Championship Effort

What makes championship effort? David Epstein in this book The Sports Gene  wrote that success depended on chromosomes. In Outliers Malcolm Gladwell wrote that it takes 10,000 hours of practice to achieve mastery in a field.  Now Bob Rotella in his book, How Champions Think, writes that mental habits and attitudes are central to success.

The preeminent sports psychologist has impressive pupils: LeBron James, Tom Kite, Richard Petty, Greg Maddux, Jimmie Johnson, Jim Furyk; Olympic gold medalists and NCAA champions; successful basketball and baseball teams; and non-sport individuals and companies.

Rotella credits Jordan Speith’s mental game as the force behind his runaway 2015 Masters victory. Speith focuses on what he can do not what his competitors are doing; considers his performance more important than his score or his standing; and doesn’t force things.

He praises John Wooden, Vince Lombardi and John Calipari for insisting that maximum effort trumps outcome, debunking the “winning is everything” myth. During the 2014-15 Kentucky basketball team’s 38-1 season Calipari focused on day-by-day preeminent performance, never mentioned winning or losing. Vince Lombardi taught his players, “that sustaining a commitment to personal excellence over a lifetime would separate them from other people and make them exceptional.”
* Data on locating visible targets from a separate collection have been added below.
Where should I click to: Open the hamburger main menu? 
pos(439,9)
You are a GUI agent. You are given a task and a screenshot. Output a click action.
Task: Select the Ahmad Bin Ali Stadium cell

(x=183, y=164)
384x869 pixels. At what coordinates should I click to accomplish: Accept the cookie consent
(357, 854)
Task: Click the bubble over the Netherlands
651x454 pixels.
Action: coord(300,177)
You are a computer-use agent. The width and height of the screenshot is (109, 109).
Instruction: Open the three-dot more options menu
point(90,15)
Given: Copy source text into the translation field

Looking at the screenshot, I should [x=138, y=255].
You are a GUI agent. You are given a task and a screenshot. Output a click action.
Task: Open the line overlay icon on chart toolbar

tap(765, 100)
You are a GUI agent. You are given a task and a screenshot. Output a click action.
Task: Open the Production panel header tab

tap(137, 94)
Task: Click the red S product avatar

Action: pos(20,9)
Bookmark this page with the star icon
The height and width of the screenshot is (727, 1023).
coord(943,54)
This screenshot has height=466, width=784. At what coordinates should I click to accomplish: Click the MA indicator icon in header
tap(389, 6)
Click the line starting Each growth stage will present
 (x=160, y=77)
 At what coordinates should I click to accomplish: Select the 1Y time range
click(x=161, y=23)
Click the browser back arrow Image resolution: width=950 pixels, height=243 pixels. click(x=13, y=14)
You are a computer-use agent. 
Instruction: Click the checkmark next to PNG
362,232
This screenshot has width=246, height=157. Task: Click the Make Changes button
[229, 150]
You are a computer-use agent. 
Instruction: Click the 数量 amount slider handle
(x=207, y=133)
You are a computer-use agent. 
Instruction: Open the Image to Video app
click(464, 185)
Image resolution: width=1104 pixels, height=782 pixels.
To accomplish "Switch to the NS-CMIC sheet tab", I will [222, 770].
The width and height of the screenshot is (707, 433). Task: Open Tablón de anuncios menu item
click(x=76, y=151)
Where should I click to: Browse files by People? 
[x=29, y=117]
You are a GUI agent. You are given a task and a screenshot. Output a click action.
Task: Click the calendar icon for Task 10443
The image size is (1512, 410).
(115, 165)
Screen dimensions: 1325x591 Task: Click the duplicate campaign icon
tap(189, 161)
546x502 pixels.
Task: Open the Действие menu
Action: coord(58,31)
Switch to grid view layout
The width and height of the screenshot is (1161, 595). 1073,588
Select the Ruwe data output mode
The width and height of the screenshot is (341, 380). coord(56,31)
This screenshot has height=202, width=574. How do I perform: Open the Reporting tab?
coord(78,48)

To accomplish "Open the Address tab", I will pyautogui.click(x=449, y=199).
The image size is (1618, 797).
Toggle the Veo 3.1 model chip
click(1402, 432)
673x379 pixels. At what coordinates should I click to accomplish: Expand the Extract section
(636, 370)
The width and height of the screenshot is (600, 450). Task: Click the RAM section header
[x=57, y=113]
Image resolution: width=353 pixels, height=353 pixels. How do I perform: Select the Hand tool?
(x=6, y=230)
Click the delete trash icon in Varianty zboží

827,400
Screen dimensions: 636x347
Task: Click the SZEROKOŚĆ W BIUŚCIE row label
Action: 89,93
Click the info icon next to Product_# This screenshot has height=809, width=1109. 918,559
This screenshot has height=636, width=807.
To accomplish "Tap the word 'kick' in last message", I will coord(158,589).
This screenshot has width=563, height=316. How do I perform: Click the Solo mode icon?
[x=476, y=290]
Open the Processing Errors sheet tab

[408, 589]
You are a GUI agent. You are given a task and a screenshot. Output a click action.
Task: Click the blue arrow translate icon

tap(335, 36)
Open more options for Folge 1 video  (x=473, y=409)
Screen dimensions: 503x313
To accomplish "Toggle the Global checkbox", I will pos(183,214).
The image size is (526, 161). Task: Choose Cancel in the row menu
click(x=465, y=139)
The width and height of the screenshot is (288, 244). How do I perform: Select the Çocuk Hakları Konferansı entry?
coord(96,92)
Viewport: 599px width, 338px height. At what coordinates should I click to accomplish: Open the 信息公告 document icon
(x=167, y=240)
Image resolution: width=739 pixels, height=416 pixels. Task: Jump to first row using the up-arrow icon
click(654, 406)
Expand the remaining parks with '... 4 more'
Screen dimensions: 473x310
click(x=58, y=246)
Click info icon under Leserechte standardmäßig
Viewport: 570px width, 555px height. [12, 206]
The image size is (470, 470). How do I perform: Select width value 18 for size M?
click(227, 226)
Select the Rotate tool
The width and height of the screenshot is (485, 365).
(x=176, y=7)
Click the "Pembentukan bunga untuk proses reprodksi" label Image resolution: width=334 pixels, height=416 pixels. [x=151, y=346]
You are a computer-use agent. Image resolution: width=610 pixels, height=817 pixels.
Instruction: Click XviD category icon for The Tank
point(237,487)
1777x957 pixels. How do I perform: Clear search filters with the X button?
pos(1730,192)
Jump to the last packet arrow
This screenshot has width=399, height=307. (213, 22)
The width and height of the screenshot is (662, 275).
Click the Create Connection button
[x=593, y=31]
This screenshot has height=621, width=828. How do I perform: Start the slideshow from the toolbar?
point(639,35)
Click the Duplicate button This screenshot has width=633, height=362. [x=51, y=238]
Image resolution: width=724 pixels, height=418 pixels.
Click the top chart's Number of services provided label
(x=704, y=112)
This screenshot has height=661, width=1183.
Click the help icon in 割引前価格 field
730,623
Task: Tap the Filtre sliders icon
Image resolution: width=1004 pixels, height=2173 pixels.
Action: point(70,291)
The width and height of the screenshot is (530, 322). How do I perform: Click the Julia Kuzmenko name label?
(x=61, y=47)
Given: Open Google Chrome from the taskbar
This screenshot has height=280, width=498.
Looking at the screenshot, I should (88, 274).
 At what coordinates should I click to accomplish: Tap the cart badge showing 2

Rotella’s advice is good for anyone who wants to cultivate championship effort:

  • Believe in your talent. (I like that phrase. It’s better than be optimistic and confident.)
  • Do visualization exercises in the same way as you practice your bunker shot or your sales presentation.
  • Forget failures. Don’t allow yourself to ruminate over defeats and mistakes. Shrug them off. Move on.
  • Commit to hard work. Practice sweat prevents showtime blood.
  • Love the great days more than you hate the good days. Love winning more than you hate losing. Focusing on winning produces endorphins; concentrating on losing produces cortisol, a stress hormone.
  • Immerse yourself in the process, not the final goal. Enjoy the journey and you’ll have a blessed arrival.
  • Underreact to everything. Anger, frustration, worry and doubt saps energy.
  • Be patient with yourself. Excellence takes time.
  • Be impatient with those who set limits on you. Each of us can do more than any of those who doubt us. Double effort drowns doubt.
  • Surround yourself with positive people.
  • Luck effects outcome but not effort. Prepare yourself to be lucky.
  • Love what you do and do what you love. Love is forever victorious.
  • Know the why. Don’t do something unless you know why you are doing it. Genetics and 10,000 hours of practice are mere ciphers. Why is everything.